» **Passage to read**
Start
Part 3 of a series about impervious surfaces

by Lynn Markham

The first two articles in this series discussed how impervious surfaces such as roads and rooftops increase stormwater and pollutant runoff and decrease water quality and wildlife habitat, and then provided a list of actions to minimize those impacts. This article explores how to site rural development and its associated impervious surfaces in a way that will achieve the goals of protecting lakes and streams AND decreasing costs for roads.

Rural areas by definition have more undeveloped space than urban areas. Consequently, planners, developers and local officials have more choices when they are deciding where to locate new development.

Water highways to roadways

Historically, people located their homes and businesses near lakes and streams for a number of practical reasons including transportation of people, furs, logs and other products; drinking water for people and animals; power for mills and industry; fishing; and recreation. As times have changed so have the requirements for homes and businesses to be located near lakes and streams. For instance, logs are now hauled by truck or rail, water is delivered to cows in free stall barns, and businesses are generally powered by coal or gas-fired power plants.
End
Stored dataset items
Start
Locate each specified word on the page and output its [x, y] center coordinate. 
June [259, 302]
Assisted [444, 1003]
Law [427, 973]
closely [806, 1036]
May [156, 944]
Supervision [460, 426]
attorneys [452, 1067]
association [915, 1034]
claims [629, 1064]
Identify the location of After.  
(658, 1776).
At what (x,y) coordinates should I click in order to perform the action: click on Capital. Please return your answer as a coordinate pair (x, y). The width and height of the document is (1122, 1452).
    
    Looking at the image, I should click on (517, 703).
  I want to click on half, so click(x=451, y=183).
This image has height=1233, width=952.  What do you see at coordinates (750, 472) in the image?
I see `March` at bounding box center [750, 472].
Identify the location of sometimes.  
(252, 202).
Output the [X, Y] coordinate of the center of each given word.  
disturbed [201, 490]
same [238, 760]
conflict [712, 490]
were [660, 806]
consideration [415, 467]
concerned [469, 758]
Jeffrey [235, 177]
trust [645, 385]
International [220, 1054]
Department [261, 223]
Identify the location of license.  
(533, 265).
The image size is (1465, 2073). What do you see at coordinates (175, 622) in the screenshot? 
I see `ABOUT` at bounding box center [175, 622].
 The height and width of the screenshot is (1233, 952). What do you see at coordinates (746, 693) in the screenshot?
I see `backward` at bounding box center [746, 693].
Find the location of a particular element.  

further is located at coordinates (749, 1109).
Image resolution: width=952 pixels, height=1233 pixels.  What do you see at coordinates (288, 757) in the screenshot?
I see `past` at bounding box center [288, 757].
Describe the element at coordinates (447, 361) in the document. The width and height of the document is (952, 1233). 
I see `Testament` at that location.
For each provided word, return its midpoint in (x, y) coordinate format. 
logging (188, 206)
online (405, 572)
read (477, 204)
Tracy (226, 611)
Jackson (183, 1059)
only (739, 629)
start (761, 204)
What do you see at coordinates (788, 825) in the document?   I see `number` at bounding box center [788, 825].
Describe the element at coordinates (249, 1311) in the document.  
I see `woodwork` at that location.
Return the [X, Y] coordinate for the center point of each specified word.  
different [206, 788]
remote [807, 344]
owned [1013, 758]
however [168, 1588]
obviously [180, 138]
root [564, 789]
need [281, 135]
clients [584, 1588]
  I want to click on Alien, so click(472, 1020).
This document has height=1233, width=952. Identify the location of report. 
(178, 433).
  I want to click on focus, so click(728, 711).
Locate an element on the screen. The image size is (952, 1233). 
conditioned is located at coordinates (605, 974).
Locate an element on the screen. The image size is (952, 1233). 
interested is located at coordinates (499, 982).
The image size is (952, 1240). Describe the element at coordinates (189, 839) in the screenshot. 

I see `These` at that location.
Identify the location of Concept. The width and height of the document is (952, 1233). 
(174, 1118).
End
» **Objective 1**
Answer these questions using the article on impervious surfaces:
(a) Which two impervious surfaces does the article name as examples?
(b) What do rural areas have more of than urban areas?
(c) How are logs hauled now?
» **Objective 2**
Quote everything in the article on impervious surfaces from "by Lynn Markham" down to "locate new development.".
The items are separate material and are unrelated to the article on impervious surfaces.

» **Written reply 1**
(a) Roads and rooftops.
(b) Undeveloped space.
(c) By truck or rail.

» **Written reply 2**
by Lynn Markham

The first two articles in this series discussed how impervious surfaces such as roads and rooftops increase stormwater and pollutant runoff and decrease water quality and wildlife habitat, and then provided a list of actions to minimize those impacts. This article explores how to site rural development and its associated impervious surfaces in a way that will achieve the goals of protecting lakes and streams AND decreasing costs for roads.

Rural areas by definition have more undeveloped space than urban areas. Consequently, planners, developers and local officials have more choices when they are deciding where to locate new development.